> _Brief_
Once the line with "This screenshot has width=721, height=1568." is found in the entries below, repeat that line and every one after it exactly, ending at the last.

***** Input material

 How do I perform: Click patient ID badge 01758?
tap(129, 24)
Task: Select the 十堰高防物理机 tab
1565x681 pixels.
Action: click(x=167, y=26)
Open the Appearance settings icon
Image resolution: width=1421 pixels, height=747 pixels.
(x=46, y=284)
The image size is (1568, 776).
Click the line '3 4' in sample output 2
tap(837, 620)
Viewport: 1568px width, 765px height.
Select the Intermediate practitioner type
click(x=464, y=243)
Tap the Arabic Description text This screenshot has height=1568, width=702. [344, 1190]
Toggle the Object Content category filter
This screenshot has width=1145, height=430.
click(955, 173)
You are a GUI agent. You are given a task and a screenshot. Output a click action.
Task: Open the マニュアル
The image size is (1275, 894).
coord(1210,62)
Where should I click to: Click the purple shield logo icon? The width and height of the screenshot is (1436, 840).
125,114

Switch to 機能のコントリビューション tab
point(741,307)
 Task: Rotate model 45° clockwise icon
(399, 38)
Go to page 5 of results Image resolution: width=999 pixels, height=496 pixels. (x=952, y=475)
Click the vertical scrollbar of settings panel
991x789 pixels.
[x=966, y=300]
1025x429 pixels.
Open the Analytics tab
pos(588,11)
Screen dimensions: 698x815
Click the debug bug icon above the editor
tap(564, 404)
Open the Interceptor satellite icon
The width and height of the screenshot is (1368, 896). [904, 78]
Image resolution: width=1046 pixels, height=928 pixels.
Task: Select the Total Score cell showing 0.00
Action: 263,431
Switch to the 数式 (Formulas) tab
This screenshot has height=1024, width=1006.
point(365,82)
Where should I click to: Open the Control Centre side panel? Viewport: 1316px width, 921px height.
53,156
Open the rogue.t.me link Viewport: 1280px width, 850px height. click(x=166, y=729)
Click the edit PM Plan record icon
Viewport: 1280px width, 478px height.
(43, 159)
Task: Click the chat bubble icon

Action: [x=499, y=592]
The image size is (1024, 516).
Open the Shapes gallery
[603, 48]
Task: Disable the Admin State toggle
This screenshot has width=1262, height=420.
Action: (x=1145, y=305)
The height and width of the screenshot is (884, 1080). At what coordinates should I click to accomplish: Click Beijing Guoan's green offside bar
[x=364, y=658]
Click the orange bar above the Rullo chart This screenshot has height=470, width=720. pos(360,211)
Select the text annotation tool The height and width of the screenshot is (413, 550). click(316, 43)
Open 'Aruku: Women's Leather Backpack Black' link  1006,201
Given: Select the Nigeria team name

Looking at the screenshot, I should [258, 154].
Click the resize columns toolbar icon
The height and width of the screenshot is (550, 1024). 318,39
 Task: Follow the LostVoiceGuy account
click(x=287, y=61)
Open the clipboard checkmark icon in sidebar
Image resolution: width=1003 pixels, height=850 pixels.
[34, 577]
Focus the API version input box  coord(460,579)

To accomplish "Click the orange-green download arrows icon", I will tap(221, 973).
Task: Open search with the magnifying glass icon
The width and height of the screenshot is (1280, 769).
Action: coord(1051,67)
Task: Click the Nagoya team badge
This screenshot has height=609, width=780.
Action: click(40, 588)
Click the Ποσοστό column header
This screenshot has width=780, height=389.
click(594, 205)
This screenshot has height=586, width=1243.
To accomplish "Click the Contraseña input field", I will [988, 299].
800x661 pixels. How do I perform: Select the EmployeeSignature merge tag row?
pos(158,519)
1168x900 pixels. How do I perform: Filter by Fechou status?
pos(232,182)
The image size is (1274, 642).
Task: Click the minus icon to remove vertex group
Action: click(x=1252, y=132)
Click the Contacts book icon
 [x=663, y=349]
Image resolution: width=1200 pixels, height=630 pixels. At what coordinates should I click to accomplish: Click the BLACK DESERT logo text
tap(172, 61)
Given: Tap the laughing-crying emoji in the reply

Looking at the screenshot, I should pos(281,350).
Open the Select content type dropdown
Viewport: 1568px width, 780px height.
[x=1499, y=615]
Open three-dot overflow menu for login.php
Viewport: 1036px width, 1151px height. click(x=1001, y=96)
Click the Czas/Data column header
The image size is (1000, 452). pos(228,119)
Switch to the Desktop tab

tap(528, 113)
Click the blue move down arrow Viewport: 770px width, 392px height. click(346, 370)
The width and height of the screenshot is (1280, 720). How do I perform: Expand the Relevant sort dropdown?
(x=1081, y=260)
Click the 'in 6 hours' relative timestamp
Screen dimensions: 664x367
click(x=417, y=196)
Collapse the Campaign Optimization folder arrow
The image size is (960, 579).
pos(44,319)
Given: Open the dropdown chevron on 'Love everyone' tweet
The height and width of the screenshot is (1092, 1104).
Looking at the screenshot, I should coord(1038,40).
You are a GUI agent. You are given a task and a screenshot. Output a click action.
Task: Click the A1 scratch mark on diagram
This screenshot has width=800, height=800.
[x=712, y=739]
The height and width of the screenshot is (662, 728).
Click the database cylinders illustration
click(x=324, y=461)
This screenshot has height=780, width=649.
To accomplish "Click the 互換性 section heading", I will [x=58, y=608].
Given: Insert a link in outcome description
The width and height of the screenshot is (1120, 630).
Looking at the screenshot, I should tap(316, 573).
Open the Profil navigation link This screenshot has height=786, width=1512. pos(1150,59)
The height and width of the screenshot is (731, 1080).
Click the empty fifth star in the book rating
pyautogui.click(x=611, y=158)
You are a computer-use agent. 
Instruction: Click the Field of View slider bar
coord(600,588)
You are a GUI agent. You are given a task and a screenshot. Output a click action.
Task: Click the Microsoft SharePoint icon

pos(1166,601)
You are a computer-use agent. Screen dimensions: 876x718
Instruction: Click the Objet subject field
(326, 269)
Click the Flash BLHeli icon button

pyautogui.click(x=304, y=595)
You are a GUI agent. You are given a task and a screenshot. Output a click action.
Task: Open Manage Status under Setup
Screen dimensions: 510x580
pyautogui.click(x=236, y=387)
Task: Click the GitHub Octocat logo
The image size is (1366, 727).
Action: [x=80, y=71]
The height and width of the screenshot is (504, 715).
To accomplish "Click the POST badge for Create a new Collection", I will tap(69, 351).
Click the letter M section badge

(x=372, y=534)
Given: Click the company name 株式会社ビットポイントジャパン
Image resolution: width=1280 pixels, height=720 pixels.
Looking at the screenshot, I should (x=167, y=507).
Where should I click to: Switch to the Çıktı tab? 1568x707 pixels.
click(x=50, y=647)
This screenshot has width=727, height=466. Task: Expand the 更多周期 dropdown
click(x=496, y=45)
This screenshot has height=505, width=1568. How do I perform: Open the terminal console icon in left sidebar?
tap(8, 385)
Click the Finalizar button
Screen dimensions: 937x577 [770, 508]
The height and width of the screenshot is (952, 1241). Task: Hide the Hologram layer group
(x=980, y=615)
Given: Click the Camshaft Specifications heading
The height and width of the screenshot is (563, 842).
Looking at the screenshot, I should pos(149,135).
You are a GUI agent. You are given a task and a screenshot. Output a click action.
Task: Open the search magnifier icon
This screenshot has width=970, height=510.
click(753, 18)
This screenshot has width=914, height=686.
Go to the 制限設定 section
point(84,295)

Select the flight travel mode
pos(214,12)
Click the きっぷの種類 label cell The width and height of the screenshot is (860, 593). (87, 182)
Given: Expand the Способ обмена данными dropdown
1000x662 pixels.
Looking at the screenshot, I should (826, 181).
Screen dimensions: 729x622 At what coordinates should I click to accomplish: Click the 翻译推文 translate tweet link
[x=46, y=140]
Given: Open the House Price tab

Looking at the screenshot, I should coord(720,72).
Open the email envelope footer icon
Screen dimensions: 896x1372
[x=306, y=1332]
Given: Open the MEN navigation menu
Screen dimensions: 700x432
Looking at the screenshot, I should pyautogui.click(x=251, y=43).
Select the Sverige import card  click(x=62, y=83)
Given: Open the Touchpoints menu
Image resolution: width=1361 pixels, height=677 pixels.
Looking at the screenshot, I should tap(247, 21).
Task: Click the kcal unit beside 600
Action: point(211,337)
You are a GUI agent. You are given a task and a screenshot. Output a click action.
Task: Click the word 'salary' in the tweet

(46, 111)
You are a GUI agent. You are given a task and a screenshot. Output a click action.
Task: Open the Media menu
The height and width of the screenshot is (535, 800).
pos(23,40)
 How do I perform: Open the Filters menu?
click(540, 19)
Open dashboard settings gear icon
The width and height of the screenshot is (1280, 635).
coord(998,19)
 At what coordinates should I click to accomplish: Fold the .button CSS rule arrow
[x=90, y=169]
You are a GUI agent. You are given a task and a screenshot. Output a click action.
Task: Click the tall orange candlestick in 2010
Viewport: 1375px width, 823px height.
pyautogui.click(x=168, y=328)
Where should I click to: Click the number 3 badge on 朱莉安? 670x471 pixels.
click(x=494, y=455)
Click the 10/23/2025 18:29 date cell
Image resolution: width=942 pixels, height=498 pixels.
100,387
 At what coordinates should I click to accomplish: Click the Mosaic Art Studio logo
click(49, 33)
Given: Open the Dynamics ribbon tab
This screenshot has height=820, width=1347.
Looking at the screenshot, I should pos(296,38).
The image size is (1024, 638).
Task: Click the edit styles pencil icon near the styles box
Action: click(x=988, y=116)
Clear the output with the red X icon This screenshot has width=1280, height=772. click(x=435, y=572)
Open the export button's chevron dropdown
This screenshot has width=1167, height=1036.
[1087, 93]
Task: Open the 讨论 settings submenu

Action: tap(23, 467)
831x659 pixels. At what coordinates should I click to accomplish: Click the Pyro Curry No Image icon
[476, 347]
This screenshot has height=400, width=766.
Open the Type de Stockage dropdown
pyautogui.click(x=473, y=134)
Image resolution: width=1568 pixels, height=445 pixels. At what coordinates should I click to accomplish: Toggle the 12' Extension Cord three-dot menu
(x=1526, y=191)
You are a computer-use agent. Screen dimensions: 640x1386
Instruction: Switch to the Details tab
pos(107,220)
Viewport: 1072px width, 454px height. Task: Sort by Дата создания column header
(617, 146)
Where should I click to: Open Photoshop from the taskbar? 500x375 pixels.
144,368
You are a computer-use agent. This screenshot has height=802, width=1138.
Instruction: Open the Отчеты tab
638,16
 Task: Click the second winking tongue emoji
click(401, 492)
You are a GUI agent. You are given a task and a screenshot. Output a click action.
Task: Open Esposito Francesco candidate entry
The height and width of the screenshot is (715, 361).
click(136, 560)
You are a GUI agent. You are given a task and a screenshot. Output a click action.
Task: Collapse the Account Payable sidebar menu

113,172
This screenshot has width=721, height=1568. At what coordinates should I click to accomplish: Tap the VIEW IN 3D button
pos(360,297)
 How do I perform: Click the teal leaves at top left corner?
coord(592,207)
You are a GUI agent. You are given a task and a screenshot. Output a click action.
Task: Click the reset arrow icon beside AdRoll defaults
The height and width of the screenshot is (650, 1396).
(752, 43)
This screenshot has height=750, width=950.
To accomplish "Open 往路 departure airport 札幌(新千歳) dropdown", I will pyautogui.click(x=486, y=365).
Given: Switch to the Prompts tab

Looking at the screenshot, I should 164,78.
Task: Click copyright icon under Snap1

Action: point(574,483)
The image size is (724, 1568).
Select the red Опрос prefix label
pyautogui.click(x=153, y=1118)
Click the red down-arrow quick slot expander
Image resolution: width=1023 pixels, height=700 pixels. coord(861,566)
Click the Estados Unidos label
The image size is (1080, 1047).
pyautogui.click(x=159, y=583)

**********

> _Response to this task_
This screenshot has width=721, height=1568. At what coordinates should I click to accomplish: Tap the VIEW IN 3D button
pos(360,297)
 How do I perform: Click the teal leaves at top left corner?
coord(592,207)
You are a GUI agent. You are given a task and a screenshot. Output a click action.
Task: Click the reset arrow icon beside AdRoll defaults
The height and width of the screenshot is (650, 1396).
(752, 43)
This screenshot has height=750, width=950.
To accomplish "Open 往路 departure airport 札幌(新千歳) dropdown", I will pyautogui.click(x=486, y=365).
Given: Switch to the Prompts tab

Looking at the screenshot, I should 164,78.
Task: Click copyright icon under Snap1

Action: point(574,483)
The image size is (724, 1568).
Select the red Опрос prefix label
pyautogui.click(x=153, y=1118)
Click the red down-arrow quick slot expander
Image resolution: width=1023 pixels, height=700 pixels. coord(861,566)
Click the Estados Unidos label
The image size is (1080, 1047).
pyautogui.click(x=159, y=583)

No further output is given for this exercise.